**SOURCE TEXT**
--

The Morgue

Not my refrigerator
The above picture is not of my refrigerator door. That is obvious because I have no kids that draw pictures. However I take them and years ago found these plastic frames with magnets on the back so that I could post photographs of friends and fond memories on the refrigerator. Some of the pictures are very old. As are some of the magnets I have collected.

Among the magnets is: Denial is a God-Given Survival Skill. And: I want a young man with old money. The latter is old enough I am willing to consider an old man with young money provided there is nobody else in his will.

Then there are all the self-help magnets: Angel Fire Automotive, Timberlake Snow Removal, Colfax County emergency services and offices, Preventing Forest Fires, Fish and Game (or bears and cougars). And the not so helpful ones like Kit Carson Telecom, and Lovelace health clinic. I don't use either of those except to hold up a print out of The Four Agreements.

Among the pictures are those of my youth showing me and friends at weights we will never again see, and a collection of photos from Christmas Cards I received from friends picturing themselves and looking far older than I remember. And for of the people for ever entombed in plastic on my refrigerator wall are now dead. That number was a rather shocking realization this morning as I put the picture of Marc back up there. I had taken it down to scan for the obit the newspaper ran. Others are:

Ross Ward standing by my friend Carla on their Christmas missive of the previous year: Ross may have been the first to leave my company of friends. He got early onset Alzheimers and died within three years of being put in a care facility due to his violent behavior as he slid down the slippery slope.

Jim Elliot: He was second. His significant other whom I never met wrote me a wonderful letter and enclosed it with a Christmas Card he had already prepared but not sent. I think that singular experience put me off the tradition of sending cards at the holidays. The picture I took when he visited me in New Mexico the year before. I saw death in his eyes then. He was my physic friend and spiritual adviser for many years and I have never thought he was very far away even now.

Kathi Densow Arnold with her husband Dirk: Marc and I frequently "doubled" on adventures with Dirk and Kathi and on that particular day we had had our pictures taken on a top of the mountain hike. Kathi and I were both Gemini's and celebrated our birthdays every year together at some point between June 3 and 10. She left before her last birthday a year ago this past April.
Newspapers have a morgue. They used to be in the basement but probably are now scanned into some computer storage system. It was where all the past copies of the newspaper were kept and files on prominent people just in case they were needed for a speedy obit.

--

**RECORDS SHOWN**
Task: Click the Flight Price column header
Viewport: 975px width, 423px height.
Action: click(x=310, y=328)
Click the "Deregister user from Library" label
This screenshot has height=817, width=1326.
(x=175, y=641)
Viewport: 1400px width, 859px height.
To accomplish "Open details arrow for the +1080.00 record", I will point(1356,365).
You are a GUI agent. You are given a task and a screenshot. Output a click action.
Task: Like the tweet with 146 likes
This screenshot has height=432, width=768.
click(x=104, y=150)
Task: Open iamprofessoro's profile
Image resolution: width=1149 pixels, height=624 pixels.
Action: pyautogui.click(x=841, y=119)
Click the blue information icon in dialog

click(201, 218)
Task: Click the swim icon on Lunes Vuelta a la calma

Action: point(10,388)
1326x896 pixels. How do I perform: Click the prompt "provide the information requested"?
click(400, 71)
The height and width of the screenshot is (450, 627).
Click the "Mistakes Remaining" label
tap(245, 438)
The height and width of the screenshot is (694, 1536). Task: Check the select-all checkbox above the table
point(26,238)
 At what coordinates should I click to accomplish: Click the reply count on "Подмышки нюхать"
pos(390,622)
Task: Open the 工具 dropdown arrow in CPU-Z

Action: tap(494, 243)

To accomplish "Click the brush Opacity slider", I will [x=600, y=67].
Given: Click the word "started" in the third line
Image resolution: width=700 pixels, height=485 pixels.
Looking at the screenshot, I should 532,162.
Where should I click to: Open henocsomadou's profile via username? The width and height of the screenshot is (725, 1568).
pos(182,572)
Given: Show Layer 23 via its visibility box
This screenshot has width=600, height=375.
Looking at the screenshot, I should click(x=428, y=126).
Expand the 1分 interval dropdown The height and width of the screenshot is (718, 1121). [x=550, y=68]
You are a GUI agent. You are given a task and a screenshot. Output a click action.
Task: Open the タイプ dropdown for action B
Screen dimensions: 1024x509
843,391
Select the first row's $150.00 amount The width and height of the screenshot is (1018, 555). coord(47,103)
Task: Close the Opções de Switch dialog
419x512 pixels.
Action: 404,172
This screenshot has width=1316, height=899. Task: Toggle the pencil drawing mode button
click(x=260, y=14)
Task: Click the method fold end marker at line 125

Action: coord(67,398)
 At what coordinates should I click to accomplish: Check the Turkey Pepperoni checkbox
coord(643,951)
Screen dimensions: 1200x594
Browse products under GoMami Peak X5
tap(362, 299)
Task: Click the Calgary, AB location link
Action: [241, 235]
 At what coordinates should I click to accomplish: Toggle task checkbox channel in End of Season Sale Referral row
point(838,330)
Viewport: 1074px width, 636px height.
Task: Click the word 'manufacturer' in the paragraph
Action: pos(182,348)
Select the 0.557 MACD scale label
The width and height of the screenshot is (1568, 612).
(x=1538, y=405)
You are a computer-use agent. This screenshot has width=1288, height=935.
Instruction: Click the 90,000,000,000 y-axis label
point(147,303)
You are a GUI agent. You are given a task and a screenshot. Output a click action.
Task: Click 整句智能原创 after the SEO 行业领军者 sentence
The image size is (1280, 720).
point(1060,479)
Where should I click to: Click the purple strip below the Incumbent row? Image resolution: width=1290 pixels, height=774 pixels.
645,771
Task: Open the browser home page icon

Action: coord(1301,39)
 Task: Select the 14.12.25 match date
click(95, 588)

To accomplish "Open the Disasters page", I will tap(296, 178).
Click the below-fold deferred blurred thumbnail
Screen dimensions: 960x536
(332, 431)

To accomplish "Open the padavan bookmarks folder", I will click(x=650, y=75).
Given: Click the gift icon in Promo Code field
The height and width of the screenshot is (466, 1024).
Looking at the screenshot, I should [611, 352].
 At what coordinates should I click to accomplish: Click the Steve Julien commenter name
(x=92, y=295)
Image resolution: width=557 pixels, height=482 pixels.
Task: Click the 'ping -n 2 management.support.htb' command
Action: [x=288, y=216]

--

**EXERCISE PROMPT**
Reproduce the passage of the refrigerator piece that begins with "Jim Elliot: He" and ends with "this past April.", swapping "adventures" for "outings".

**RESULT**
Jim Elliot: He was second. His significant other whom I never met wrote me a wonderful letter and enclosed it with a Christmas Card he had already prepared but not sent. I think that singular experience put me off the tradition of sending cards at the holidays. The picture I took when he visited me in New Mexico the year before. I saw death in his eyes then. He was my physic friend and spiritual adviser for many years and I have never thought he was very far away even now.

Kathi Densow Arnold with her husband Dirk: Marc and I frequently "doubled" on outings with Dirk and Kathi and on that particular day we had had our pictures taken on a top of the mountain hike. Kathi and I were both Gemini's and celebrated our birthdays every year together at some point between June 3 and 10. She left before her last birthday a year ago this past April.